Desconheço se acabo de vê-lo, se há anos o tenho em exibição no cinema da memória – é um rapaz de olhos avariados pelo pó, cerrada barba negra anoitecendo-lhe a cara: um cavaleiro da heroína. Pede esmola à porta de um centro comercial do burgo. Estende a mão de defunto como se oferecesse uma flor de papel vegetal. Nem sempre posso dar-lhe alguma coisa, também tenho pouco. Desconheço se o vi esta manhã, se a morte o levou já. Quem diz a morte, diz a vida.
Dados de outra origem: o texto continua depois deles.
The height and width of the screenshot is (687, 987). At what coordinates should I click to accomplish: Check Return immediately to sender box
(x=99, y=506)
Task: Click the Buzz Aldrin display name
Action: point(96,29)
Também desconheço em que cidade escrevo – e em que manhã. Sei que, em cada regresso a casa (qual casa?), as palavras (mais e mais e mais palavras, sempre) me esperam, ávidas. Não sei livrar-me delas. Estão por todo o lado. Segregam imagens, babam postais: o rapaz esmoler, dele a amarelidão hepática – uma iluminura. Sim, isso: iluminuras, as palavras de que sou lebre e batedor, tambor e alfobre. Também me vejo de costas, no centro de uma praça de gravilha, o casaco preto afastando-se. São raros momentos de paz. Escapo-me e branquejo num limbo sem versos. Depois volto, a barba negra anoitecendo-me a cara que meu Pai tocava pelo adormecer, não sei se há pouco, se há muitos anos, noutra cidade, antes da palavrosa cavalaria da vida a que pertenço iluminuramente.

II

Fiz as contas
sobrou-me isto
meia dúzia de versos
uma ponta de cigarro
um olhar que arrefece
nas últimas cores da manhã.

2 comentários:

Anónimo disse...

o primeiro parágrafo dá um murro no estômago, daniel. a forma como descreves o toxicodependente é de cada palavra um arrepio. obrigada.

Daniel Abrunheiro disse...

Eu é que, naturalmente, agradeço, amiga.